As políticas afirmativas instituídas pelo presidente Lula, reparando dívidas sociais históricas do processo civilizatório brasileiro, que através das cotas e dos programas socais, ampliaram e ascenderam as oportunidades dos negros e negras no mercado de trabalho brasileiro, hoje estão ameaçadas pelo atual sistema político, onde há um projeto que pretende colocar tudo a perder.

Institucionalizado por uma minoria branca, o racismo que hoje define a nossa sociedade esta presente nas redes sociais, nas ruas, nas escolas, em competições esportivas, nos ambientes de trabalho o que, infelizmente ainda fazem parte do nosso cotidiano.

Segundo dados do IBGE, cerca de 50% da população total do Brasil é negra, um contingente de 100 milhões de brasileiros e brasileiras.
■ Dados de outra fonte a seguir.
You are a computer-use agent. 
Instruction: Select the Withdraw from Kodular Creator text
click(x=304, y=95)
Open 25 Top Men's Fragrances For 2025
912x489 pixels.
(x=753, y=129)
Toda a sociedade e, isto se inclui o grande capital, precisa refletir a importante da colocação dos afrodescendentes na sociedade, e consequentemente no desenvolvimento do nosso país.

O dia 20 de novembro reforça que as mulheres e os homens negros de todo pais, precisam ainda lutar incessantemente e resistir pela busca de igualdade, respeito e pela garantia de direitos.

Novembro é um mês que tem um sentido simbólico e político no processo de sensibilização, politização e conscientização sobre as práticas racistas. Portanto o dia 20, dia da Consciência negra, é um registro que marca a luta dos negros para superar e desconstruir o preconceito sócio racial tão enraizado em nossa cultura, cuja mentalidade escravocrata infelizmente ainda permanece.